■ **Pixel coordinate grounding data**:
== == ==

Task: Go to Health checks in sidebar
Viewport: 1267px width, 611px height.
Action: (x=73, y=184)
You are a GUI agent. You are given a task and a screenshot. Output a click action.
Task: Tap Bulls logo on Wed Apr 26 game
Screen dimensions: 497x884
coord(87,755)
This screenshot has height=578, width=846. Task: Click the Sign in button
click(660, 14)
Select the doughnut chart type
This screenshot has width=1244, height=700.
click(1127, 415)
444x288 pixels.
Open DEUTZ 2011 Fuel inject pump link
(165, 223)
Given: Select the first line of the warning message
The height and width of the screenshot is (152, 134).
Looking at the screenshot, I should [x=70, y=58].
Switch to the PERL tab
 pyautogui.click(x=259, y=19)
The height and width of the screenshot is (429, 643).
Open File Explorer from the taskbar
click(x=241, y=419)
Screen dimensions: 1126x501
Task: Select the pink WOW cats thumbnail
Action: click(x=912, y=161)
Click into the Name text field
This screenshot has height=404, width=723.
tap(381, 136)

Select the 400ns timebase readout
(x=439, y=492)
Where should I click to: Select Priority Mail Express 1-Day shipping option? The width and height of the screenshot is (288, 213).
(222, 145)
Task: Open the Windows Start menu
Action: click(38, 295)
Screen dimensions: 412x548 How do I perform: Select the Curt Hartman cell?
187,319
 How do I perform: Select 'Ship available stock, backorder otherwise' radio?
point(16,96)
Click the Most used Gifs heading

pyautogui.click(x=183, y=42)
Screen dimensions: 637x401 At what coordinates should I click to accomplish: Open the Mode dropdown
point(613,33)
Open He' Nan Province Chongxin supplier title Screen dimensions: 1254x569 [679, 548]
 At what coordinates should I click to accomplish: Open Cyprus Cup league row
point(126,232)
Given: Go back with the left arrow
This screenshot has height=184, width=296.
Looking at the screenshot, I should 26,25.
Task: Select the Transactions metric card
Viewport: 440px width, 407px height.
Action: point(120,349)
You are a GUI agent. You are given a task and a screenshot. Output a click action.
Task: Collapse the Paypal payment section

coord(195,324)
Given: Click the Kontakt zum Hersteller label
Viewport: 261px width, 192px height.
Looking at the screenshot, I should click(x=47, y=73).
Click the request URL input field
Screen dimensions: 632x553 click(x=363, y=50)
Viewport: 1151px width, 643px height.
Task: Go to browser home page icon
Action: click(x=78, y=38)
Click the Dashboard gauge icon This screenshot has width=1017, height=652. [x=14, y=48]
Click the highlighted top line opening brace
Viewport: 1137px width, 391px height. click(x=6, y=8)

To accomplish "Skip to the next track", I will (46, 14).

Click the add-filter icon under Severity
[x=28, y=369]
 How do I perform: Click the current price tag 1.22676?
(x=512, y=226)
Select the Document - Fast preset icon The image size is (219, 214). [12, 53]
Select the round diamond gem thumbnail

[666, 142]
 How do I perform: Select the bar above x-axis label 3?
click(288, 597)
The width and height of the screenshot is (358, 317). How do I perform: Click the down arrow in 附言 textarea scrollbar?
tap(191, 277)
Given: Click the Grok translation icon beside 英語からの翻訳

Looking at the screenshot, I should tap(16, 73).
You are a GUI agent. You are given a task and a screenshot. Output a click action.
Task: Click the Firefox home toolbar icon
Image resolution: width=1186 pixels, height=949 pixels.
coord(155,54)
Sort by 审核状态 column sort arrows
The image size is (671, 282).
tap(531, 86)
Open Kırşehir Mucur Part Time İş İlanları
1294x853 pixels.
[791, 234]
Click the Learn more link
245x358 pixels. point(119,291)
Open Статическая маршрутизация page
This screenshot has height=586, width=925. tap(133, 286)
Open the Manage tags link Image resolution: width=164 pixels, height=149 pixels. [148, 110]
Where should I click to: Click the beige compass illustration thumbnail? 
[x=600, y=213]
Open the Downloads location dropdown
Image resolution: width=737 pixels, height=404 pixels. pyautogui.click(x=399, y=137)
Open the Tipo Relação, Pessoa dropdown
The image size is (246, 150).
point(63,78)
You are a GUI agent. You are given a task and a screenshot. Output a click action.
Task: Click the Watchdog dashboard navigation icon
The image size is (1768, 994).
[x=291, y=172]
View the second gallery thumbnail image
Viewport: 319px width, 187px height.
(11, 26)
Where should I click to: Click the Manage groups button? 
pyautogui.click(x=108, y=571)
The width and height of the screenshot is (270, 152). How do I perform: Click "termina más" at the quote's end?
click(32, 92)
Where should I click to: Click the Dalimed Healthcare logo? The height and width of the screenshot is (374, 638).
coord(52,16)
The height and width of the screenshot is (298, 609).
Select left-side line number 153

== == ==

■ **Assignment**: Scan the entries and show every line in which the word "left" is found.

■ **Task output**:
Given: Go back with the left arrow
Select left-side line number 153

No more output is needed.